Acute myeloid leukemia, or AML, is a type of cancer of the blood and bone marrow. It occurs most often in older populations and progresses rapidly, interfering with the production of red blood cells, white blood cells and platelets. Treatments include chemotherapy, drug therapy and stem-cell transplants.
A subgroup analysis of a phase 3 trial shows that older patients with high-risk or secondary AML, who received initial treatment with CPX-351, had improved survival following allogeneic hematopoietic cell transplant, when compared with patients who received standard 7+3 cytarabine and daunorubicin as initial therapy. Moffitt Cancer Center physician Jeffrey Lancet, M.D., will present the results at the American Society of Hematology Conference Annual Meeting in San Diego.
Cytarabine combined with daunorubicin (7+3) is commonly used to treat AML; however, older patients with AML usually respond poorly to this treatment regimen alone. Patients who are eligible and respond to initial treatment often have the option to receive allogeneic hematopoietic cell transplants.
CPX-351 is a liposomal formulation of cytarabine and daunorubicin in a 5:1 molar ratio. This fixed molar ratio was found to be synergistic in preclinical studies, and subsequent phase 1 and phase 2 clinical trials demonstrated efficacy, with a particularly strong signal in patients with secondary AML.

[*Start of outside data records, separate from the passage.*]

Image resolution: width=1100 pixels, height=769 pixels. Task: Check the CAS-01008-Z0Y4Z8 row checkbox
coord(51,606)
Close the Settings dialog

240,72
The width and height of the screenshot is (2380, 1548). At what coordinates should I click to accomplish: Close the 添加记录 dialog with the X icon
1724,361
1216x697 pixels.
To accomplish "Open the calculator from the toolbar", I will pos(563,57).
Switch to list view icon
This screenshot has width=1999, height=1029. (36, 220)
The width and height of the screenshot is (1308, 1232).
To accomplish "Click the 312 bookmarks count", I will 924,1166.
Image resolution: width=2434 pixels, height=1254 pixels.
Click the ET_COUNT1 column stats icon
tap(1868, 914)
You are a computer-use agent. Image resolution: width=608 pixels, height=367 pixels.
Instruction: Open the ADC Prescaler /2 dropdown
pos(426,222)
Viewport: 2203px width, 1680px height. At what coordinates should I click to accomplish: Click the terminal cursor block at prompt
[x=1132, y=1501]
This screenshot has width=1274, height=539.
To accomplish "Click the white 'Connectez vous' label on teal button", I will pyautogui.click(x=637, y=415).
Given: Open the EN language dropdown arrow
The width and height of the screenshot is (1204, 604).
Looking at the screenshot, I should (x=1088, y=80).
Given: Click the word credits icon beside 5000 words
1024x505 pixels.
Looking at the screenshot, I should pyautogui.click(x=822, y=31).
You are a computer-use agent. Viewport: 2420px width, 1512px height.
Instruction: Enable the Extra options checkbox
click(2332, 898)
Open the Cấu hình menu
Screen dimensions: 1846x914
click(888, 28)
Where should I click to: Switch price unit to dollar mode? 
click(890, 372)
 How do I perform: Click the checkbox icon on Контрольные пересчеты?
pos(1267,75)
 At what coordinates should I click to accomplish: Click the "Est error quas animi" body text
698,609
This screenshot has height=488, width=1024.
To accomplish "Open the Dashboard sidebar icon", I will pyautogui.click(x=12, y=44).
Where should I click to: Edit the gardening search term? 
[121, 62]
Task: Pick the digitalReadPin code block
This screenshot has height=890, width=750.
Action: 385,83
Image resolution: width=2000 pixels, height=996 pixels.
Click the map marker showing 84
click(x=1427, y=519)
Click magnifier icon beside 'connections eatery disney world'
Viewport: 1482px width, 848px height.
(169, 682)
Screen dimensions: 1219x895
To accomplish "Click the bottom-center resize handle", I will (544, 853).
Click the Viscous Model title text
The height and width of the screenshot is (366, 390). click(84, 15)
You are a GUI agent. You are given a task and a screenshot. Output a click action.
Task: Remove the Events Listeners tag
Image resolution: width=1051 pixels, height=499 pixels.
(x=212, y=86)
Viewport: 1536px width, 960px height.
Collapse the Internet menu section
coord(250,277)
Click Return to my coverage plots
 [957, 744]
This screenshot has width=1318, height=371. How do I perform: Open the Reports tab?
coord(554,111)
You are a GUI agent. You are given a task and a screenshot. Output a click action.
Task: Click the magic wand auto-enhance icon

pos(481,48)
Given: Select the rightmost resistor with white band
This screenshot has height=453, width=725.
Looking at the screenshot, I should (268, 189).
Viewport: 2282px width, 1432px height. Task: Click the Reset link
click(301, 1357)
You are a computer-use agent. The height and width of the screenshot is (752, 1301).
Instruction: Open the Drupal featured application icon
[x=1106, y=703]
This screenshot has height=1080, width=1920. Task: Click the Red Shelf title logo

Previously reported results from a phase 3 trial revealed improved survival in patients with secondary or high-risk AML treated with CPX-351 compared with 7+3. An exploratory subgroup analysis of the phase 3 study was conducted to compare the outcomes of AML patients treated with CPX-351 or 7+3 who went on to receive allogeneic hematopoietic cell transplant. Out of 309 patients who took part in the trial, 52 patients in the CPX-351 treatment arm and 39 patients in the 7+3 arm received allogeneic hematopoietic cell transplants.
The first 100 days after allogeneic hematopoietic cell transplants represent a critical time. Patients treated with CPX-351 had a lower 100-day mortality rate than patients in the 7+3 group (9.6 percent versus 20.5 percent, respectively). Patients in the CPX-351 group also had a significantly better overall survival than patients in the 7+3 group. The median overall survival was not yet reached in the CPX-351 arm and was 10.25 months in the 7+3 arm.
Lancet, chair of Moffitt's Department of Malignant Hematology, will present the study results Monday Dec. 5 at 4 p.m. in San Diego Ballroom AB at the Marriott Marquis San Diego Marina.